Bemerkenswert war 2015 vor allem die Menge der abgeschlossenen Forward Deals. Immer mehr Investoren fürchten, der Markt könnte ihnen davonlaufen und entschließen sich daher zu einem immer früheren Zeitpunkt die Veranlagung zu sichern. Ein gutes Beispiel für die Stimmung ist das 4. Baufeld des Wiener Quartier Belvedere Central (QBC). Obwohl das 22.000 m² Mietfläche große Bürohaus erst 2018 fertiggestellt sein wird, konnte es schon im Jänner 2016 verkauft werden. So etwas wäre noch vor wenigen Jahren undenkbar gewesen, zeigt aber andererseits auch den exzellenten Ruf, den UBM als verlässlicher Projektentwickler mittlerweile in der internationalen Investmentcommunity genießt.

Da die Immobilienpreise weiter ansteigen, hat sich UBM konsequenter Weise entschlossen, vom geplanten Länder- und Asset-Klassen übergreifenden Paketverkauf Abstand zu nehmen. Obwohl der administrative Aufwand einer Paketlösung geringer ist, kann en detail ein deutlich besserer Preis als en gros erzielt werden. Die ausgewählten 18 Immobilien sollen daher nun einzeln verkauft werden. Die Strategie bis Ende 2016 das Portfolio zugunsten von Developments deutlich zu verkleinern, bleibt damit voll aufrecht.
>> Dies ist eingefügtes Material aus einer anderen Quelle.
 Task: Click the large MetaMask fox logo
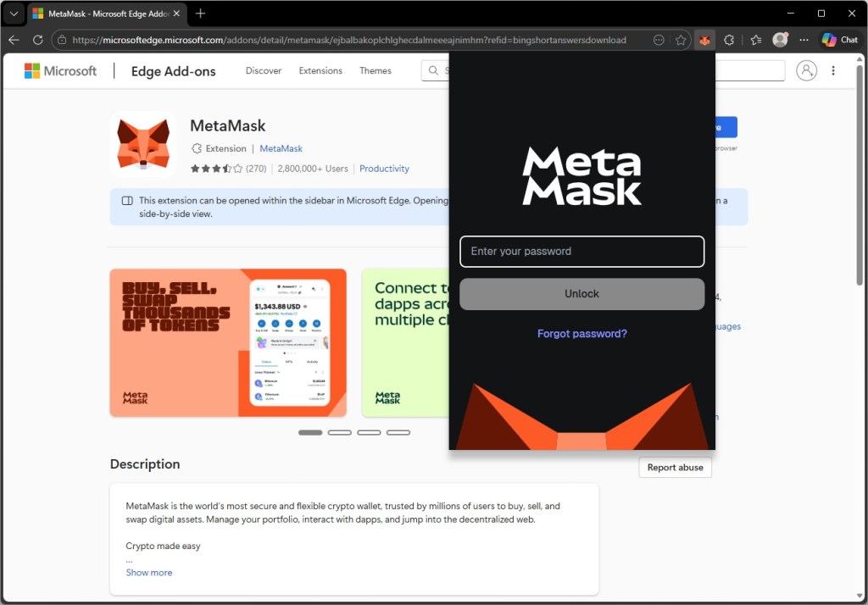[142, 144]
UBM profitiert vom Hotelboom

Besonders gut läuft es für die lange vom Markt vernachlässigte Asset-Klasse Hotel. So ist 2015 das Transaktionsvolumen im weltweiten Hotelmarkt um beinahe die Hälfte auf 85 Mrd. USD gestiegen. Rund 29 Mrd. USD davon entfielen auf Europa, den Mittleren Osten und Afrika. Ein Trend, der sich im Entwicklungsgeschäft von UBM sehr positiv bemerkbar macht. Die Gesellschaft wird sich daher in Zukunft noch stärker als bisher auf die Asset-Klasse Hotel fokussieren.

Schon jetzt zählt UBM mit einer Entwicklungsleistung von 43 Hotels mit knapp 9.000 Zimmern in den letzten 20 Jahren zu den Top-Hotelentwicklern in Europa. Zurzeit umfasst die Projektpipeline 12 weitere Hotels in Amsterdam, Berlin, Danzig, Frankfurt, Hamburg (2), Mainz, München (2), Warschau und Wien (2) mit einem kumulierten Investitionsvolumen von rund 380 Mio. Euro.
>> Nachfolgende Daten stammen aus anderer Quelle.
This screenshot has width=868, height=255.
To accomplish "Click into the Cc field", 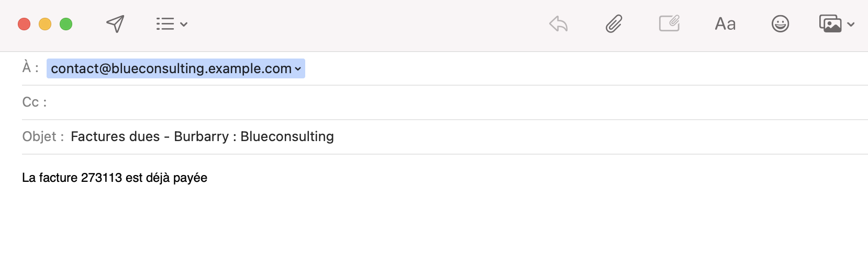I will (455, 102).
Darüber hinaus ist UBM Eigentümer, Miteigentümer oder Betreiber von 17 Hotels mit rund 3.800 Zimmern. Auch das operative Hotelgeschäft hat sich letztes Jahr weiter verbessert. Der konsolidierte Umsatz der Hotelbeteiligungen ist nach vorläufigen Zahlen 2015 um mehr als 15 % von 78 Mio. Euro auf 90 Mio. Euro gestiegen.